LLCs also offer a good way of making gifts to save estate taxes. The founder is usually a manager, and can keep control of the investment despite having given away shares of ownership. Part of the appeal is in the valuation of the gifts. A 5% interest in an LLC with a $2 million building would seem to be worth $100,000. But you couldn't sell it for that, because a new 5% owner would have little control over the fate of his investment, and a scant market for unloading it. So an appraiser might say it's a $70,000 gift, thus saving $30,000 of the donor's gift tax exemption. Some call this a "discount," but it's just the reality of the value of the interest given.
The IRS doesn't like family LLCs, largely because they allow an efficient reduction of taxable wealth. They often attack these arrangements on the notion the founder kept such tight control over everything that he or she still owns it all, even though documents were signed giving ownership to others. There are a number of ways to blunt that IRS argument in the documents and operations of the LLC. One of them is for the founder not to be the sole manager, or even better, to at some point cease to be a manager at all. Of course this is hard for founders who have control issues, as many successful people do.

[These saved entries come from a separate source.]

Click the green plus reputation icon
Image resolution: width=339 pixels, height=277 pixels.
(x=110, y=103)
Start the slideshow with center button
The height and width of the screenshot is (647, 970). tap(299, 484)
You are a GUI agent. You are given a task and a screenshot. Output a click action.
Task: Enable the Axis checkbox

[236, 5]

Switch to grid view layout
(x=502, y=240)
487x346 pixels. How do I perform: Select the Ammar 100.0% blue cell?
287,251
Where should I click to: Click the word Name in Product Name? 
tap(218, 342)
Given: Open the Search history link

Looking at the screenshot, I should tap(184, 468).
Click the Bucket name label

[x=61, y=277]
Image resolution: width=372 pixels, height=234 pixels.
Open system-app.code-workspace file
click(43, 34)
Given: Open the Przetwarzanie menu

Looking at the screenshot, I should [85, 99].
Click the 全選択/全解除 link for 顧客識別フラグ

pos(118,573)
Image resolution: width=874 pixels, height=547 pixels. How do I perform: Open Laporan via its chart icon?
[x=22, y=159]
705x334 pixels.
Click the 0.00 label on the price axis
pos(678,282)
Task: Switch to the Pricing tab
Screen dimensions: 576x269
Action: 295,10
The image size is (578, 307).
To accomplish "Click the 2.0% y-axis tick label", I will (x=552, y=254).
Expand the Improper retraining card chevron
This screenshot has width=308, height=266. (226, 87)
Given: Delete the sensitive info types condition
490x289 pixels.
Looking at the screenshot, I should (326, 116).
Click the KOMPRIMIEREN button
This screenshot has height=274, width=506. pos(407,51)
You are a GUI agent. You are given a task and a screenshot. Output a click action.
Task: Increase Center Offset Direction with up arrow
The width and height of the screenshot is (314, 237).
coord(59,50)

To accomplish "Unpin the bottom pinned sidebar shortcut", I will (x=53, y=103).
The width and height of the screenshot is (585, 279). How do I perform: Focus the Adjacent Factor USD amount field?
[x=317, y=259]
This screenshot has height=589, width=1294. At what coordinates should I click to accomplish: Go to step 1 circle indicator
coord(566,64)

So despite IRS challenges a well-formed and properly-operated family LLC can help, by gifts of interests, to reduce estate taxes. It turns out that sharing ownership helps with liability protection as well. If a creditor or divorcing spouse tries to take an LLC interest, this third party is generally limited to a "charging order" that doesn't actually grant the interest but only entitles the claimant to any distributions made to the holder of it. Courts are less likely to limit the remedy to this, if the LLC has only one owner.
So gifts are good in more than one way, if you can afford them.